Now, nearly two handfuls of ACC teams could play in the conference tournament and still advance to additional post-season play.
Still, the tournament offers fans a one-and-done atmosphere or, as the late N.C. State coach Jim Valvano would have called it a survive-and-advance atmosphere.
And those ugly regular season records are wiped clean. Beginning Thursday, everyone will be 0-0.
Bones McKinney, the late Wake Forest College coach, in his book "Honk your horn if you love basketball" recalled that the first ACC tournament was held in Reynolds Coliseum on the N.C. State campus.
An entire book of tickets cost just $10, but not a single game was sold out.
The Wolfpack won that first ACC tournament, but Wake Forest made State earn it. The Demon Deacons won two straight games in overtime to reach the championship game before State won the title in overtime.

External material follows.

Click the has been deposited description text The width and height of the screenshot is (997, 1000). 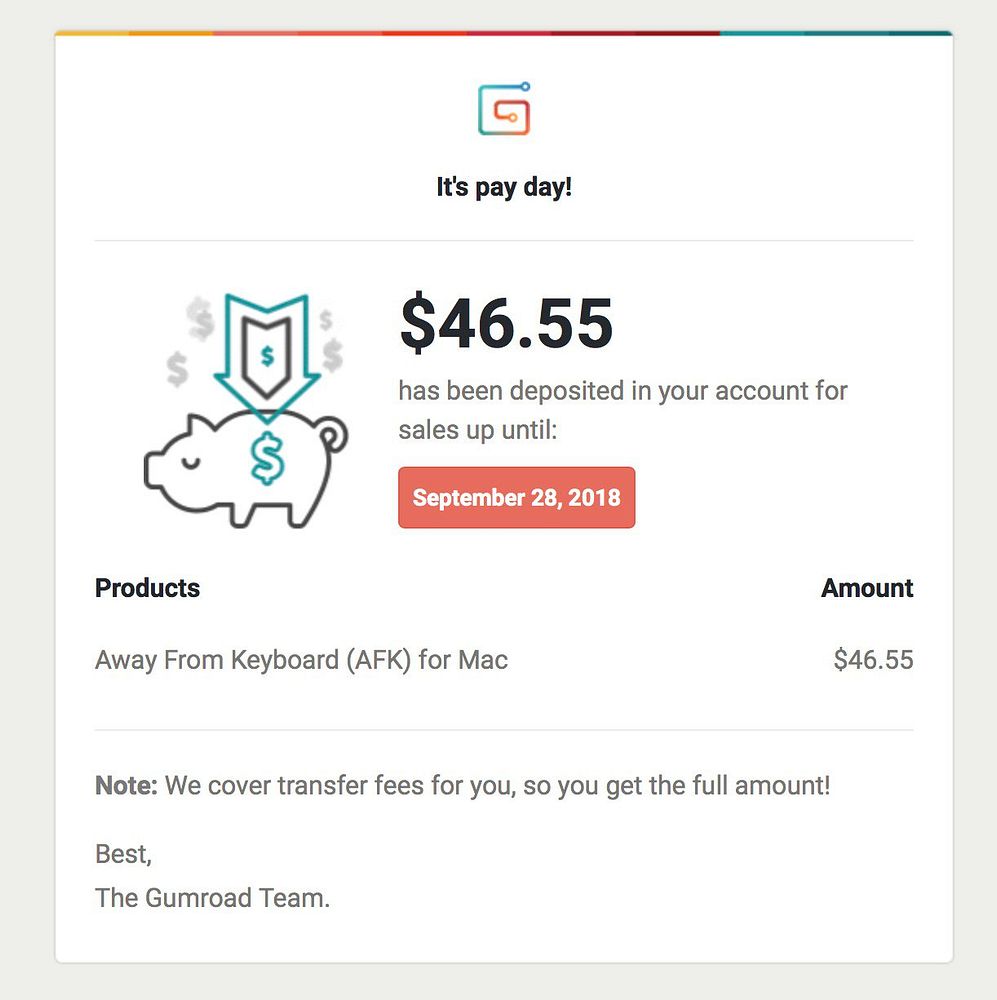click(623, 410)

The tournament has also been the genesis of some significant rule changes that have made the NCAA tournament the spectacle it has become.

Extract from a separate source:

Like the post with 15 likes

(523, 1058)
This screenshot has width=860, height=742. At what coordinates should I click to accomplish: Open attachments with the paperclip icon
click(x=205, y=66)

In 1974, arguably two of the best teams in the nation - N.C. State and Maryland - squared off in a classic tournament championship. N.C. State's Tommy Burleson-led squad went to overtime to defeat a Maryland team that had six future NBA players on its roster. The game has long been called the greatest basketball game ever played.
Because only the tournament winner advanced to the national tourney, the loss meant Maryland didn't get to participate in the NCAA tournament. Soon the NCAA was looking at ways to expand future tournaments and today's national tournament features 65 teams all vying for one title.
And, just as surely as parents in the Old North State put basketballs in their children's cribs at birth, the ACC tournament is sure to be an attention-grabber later this week.
Work productivity will fall. Absenteeism rates will go up and the number of televisions per capita in local workplaces will mushroom. Children will take a break from their studies on Friday for sure, and perhaps even Thursday, to check out the action. And teachers will let them. Heck, the teachers will join them.
If you're not a big basketball fan, this is an opportunity to start with your own clean slate. Pick a team and root for them. Let your body language from the couch influence their shots. Learn what it's like to bask in the glory of victory or to die just a little bit when your team misses by just this much.
Tournament time is the most exhilarating part of the basketball season. And no matter how bad the record looked heading into the event, every team now has a new lease on life.
Just ask N.C. State and North Carolina.